### What the task requires
Excluding pictures, retype the line with "Screen dimensions: 1568x252" and each line that follows it to the end of the data below, word for word.

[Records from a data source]
-- -- --

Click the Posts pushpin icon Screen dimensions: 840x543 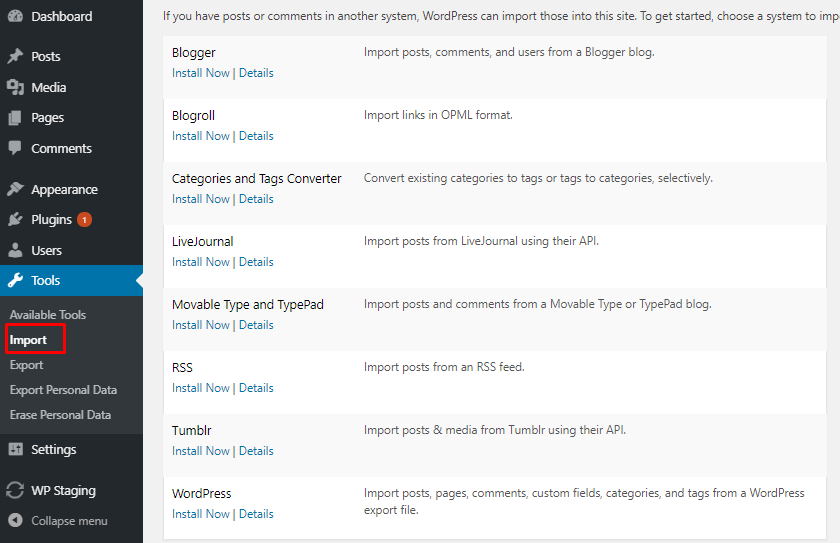coord(16,56)
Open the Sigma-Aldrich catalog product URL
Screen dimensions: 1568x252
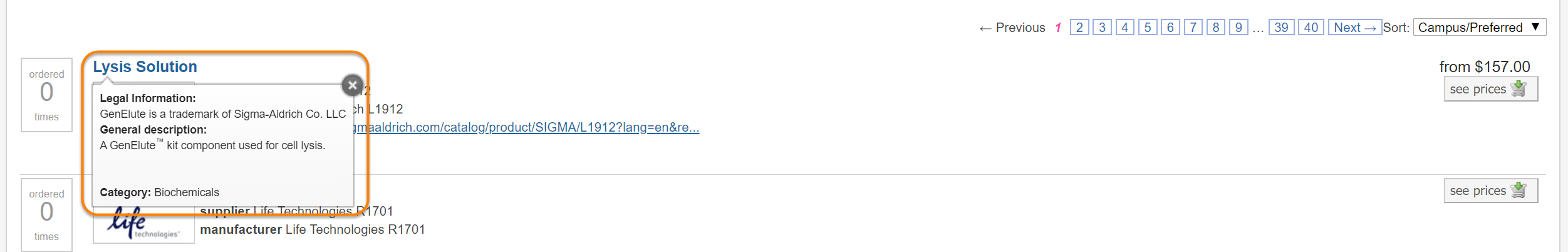click(526, 127)
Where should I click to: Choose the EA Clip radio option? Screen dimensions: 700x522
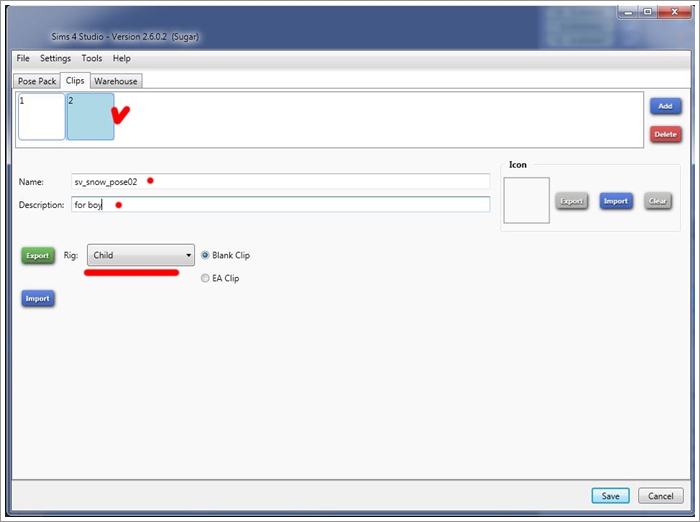pyautogui.click(x=206, y=278)
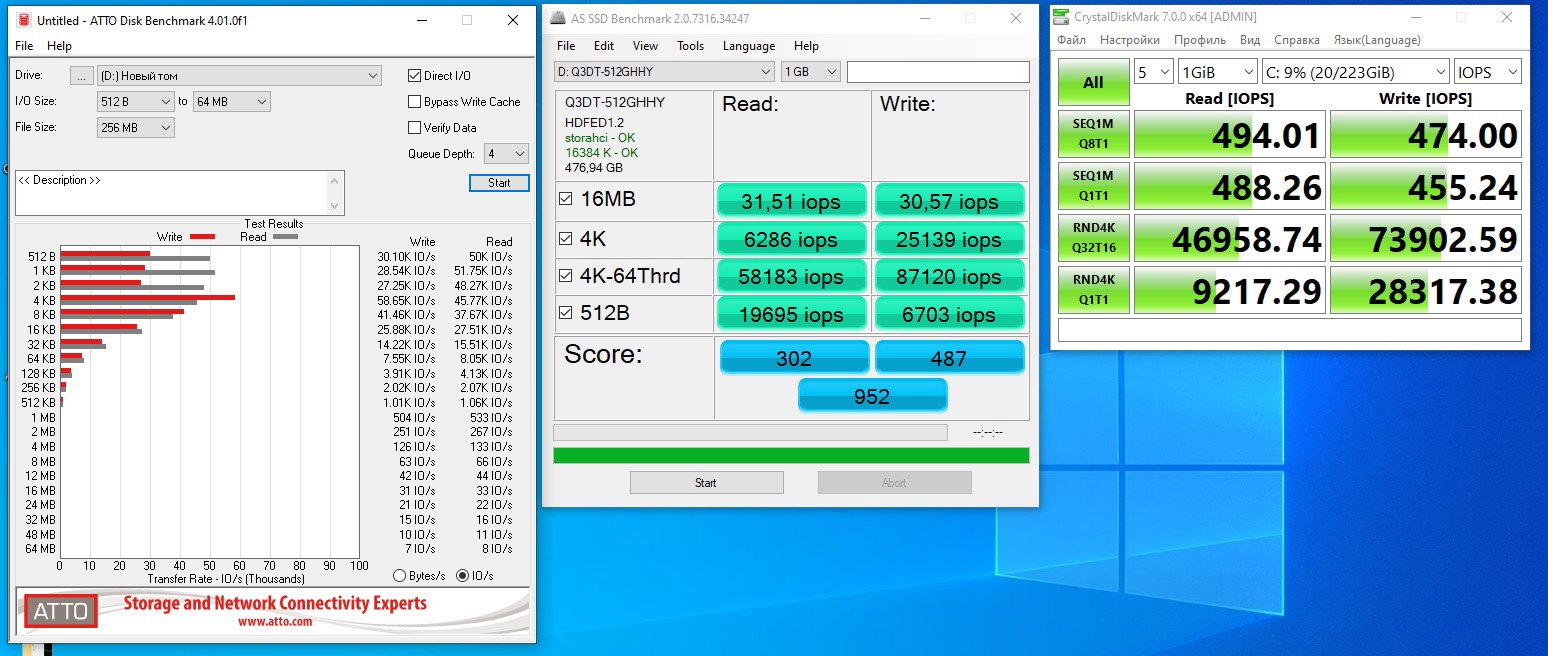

-- -- --

### Response to this task
Screen dimensions: 1568x252
click(526, 127)
Where should I click to: Choose the EA Clip radio option? Screen dimensions: 700x522
pyautogui.click(x=206, y=278)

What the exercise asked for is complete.